TRANSLATION QUALITY MEASUREMENT IN PRACTICE
Riccardo Schiaffino Aliquantum
Franco Zearo Lionbridge Technologies
Abstract: This paper provides an overview of the Translation
Quality Index (TQI), a measurement methodology that can be used as a reliable
indicator of translation quality. The authors have been developing the TQI
methodology for the past five years. The TQI was first implemented for
commercial use in 2004.
1. TRANSLATION QUALITY MEASUREMENT
1.1 How did you start working on translation quality
measurement?
We have known each other for years—we both graduated in
translation from the same university and currently live in the same area—but we
had never worked together. In 2000, we were both giving presentations at the
ATA Conference in Orlando, Florida. We started to talk about how people
generally assumed that translation quality could not be measured. One thing led
to another, and we decided to see if we could find a way to measure the quality
of translation as a basis for process improvement.
In the following three years, we developed our research and
gave three presentations on how to measure and control translation quality. At
the same time, we applied our work at the companies for which we worked:
Lionbridge in Franco’s case and J.D. Edwards in Riccardo’s. Riccardo’s career
at J.D. Edwards ended on December 31, 2003, following PeopleSoft’s acquisition.
However, he continued researching translation quality measurement, developing
tools to help the assessment and measurement of translation quality, and
developing what we called the Translation Quality Index, or TQI. In the
meantime, Franco proceeded to implement the translation quality measurement
methodology at Lionbridge. The spreadsheet that Lionbridge uses to measure
translation quality is the result of our joint collaboration.
1.2 Why try to measure translation quality?
Some people say, “You cannot manage what you cannot
measure.” Applied to translation, this means that without some means to assess
the quality of translation, it is not possible to improve translation quality,
nor is it possible to know if the translation quality is good; and, if it is
good, how to keep it that way.
1.3 Is it possible to measure translation quality?
We believe that it is possible to measure translation
quality, although perhaps not directly: When measuring translation quality, we
really measure the incidence of various types of errors and defects in the
translated material; for example, errors of terminology, grammar, spelling,
meaning, and others. Therefore, a good translation is one in which fewer errors
are made.
1
Experienced
translators would summarize the criteria for recognizing a poor translation as
follows: “I know it when I see it” (Note 1). However, this simplistic approach
is not adequate in meeting the demands of today’s high-paced business
environment. Like many business processes where the desired outcome is a
product or service, quality measurements are not only possible, but necessary.
Without objective ways to measure the quality of our work, we are left at the
mercy of fickle evaluations by lay people who can be highly subjective and not entirely
fair.
We believe it is the translation profession’s responsibility
to develop criteria that constitute an objective and fair evaluation of
translation quality. Having said that, we heed the warning of the ATA.
“Although the use of points may impart a certain impression of objectivity, it
is in truth still subjective” (Doyle, 2003).
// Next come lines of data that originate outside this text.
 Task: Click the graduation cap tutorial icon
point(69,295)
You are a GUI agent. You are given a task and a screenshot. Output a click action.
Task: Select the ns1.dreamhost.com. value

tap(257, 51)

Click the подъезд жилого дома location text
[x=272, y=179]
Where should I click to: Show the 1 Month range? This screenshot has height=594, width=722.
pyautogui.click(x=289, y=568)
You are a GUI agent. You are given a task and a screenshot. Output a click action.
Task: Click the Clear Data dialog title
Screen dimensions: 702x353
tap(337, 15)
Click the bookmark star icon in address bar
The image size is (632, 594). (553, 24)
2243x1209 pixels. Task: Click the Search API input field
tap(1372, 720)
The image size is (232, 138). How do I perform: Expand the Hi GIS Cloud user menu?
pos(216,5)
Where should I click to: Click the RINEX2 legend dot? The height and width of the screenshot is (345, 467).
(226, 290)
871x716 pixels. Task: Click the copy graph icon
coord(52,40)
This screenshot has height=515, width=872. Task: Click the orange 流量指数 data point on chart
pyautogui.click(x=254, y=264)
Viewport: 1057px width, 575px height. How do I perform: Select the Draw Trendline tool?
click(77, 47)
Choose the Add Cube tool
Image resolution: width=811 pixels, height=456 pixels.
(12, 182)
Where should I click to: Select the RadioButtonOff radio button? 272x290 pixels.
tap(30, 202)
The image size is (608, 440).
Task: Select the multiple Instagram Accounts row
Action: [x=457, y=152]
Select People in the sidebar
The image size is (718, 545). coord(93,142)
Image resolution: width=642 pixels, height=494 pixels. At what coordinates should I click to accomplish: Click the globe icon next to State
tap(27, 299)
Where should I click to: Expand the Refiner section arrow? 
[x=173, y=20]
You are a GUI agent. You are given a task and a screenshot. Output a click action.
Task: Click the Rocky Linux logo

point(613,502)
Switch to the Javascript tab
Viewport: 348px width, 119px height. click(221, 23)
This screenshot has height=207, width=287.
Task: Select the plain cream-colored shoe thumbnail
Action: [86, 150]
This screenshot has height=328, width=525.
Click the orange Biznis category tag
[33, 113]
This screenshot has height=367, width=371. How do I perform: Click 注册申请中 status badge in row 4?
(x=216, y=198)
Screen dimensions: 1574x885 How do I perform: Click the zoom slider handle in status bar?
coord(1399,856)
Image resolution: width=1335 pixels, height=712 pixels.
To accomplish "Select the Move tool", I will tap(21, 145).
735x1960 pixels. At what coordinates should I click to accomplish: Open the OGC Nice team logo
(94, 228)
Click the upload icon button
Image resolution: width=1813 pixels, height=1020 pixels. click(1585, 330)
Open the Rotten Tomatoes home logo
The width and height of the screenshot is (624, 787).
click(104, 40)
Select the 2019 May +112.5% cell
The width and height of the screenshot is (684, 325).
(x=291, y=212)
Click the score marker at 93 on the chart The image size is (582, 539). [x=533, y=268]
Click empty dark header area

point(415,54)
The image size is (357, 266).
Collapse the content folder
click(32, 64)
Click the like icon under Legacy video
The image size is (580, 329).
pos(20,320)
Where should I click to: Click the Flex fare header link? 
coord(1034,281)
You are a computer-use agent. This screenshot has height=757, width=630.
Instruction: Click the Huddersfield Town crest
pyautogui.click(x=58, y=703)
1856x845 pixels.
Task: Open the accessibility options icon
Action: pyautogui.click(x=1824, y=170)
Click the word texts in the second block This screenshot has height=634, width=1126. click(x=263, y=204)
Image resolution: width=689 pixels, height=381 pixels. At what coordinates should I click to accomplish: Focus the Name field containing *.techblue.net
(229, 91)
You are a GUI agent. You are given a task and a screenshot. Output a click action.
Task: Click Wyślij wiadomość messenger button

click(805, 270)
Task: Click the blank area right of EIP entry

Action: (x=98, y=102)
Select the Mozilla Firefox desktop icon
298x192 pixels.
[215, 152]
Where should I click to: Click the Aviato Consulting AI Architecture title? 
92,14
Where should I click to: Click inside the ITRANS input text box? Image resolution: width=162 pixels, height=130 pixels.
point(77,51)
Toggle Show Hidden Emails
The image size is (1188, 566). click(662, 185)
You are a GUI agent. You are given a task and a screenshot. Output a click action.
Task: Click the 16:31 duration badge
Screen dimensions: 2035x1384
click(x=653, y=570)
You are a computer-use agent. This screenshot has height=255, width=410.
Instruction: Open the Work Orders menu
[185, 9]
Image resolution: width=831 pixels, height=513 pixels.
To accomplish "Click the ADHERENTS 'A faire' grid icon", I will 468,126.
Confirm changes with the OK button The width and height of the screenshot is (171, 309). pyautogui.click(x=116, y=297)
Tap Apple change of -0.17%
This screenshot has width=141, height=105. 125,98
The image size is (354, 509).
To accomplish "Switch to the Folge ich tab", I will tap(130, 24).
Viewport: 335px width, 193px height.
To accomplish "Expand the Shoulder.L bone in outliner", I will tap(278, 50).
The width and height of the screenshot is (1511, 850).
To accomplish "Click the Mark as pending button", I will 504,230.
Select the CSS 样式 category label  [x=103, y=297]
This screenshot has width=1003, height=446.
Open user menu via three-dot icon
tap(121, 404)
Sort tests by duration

1.4 Why measure errors when measuring translation
quality?
One important thing to consider is that the assessment of
translation quality should be as objective as possible. What I like and what
you like may be very different, but we should have some means to agree on
certain standards.
We believe it is easier to agree on what constitutes an
error rather than on what constitutes “quality” in the abstract, and that an
important factor in quality is the absence of errors.
We also believe that summarizing all of the error points in
a single index value will help us to synthesize the translation quality of a
given text. Moreover, we can use statistical methods to determine if a
translation process is in statistical control, if special causes are present,
or even if we are improving our translation process.
1.5 Do you believe there is one “ideal” translation process
to ensure the best possible quality level?
The process does not really matter as long as it yields the
desired result. We believe that the very purpose of translation measurement is
to obtain useful information for benchmarking the relative merits of various
translation processes.
The real question then is, “What is the most efficient
process in terms of quality versus cost?” We believe that the ingredients of
good quality translations are fairly reasonable, but very seldom found all
together. These ingredients include the following: • Good translators with a
sound linguistic and specific technical background • Detail-oriented editors
and knowledgeable proofreaders • Thorough terminology work up front •
Sufficient time to provide a good translation • Meaningful feedback and support
from the customer
2
1.6 How does translation quality measurement differ from
other methods of translation quality assessment?
Over the past 30 years, many methods of evaluating
translation quality have been developed and proposed. Malcom Williams (2004)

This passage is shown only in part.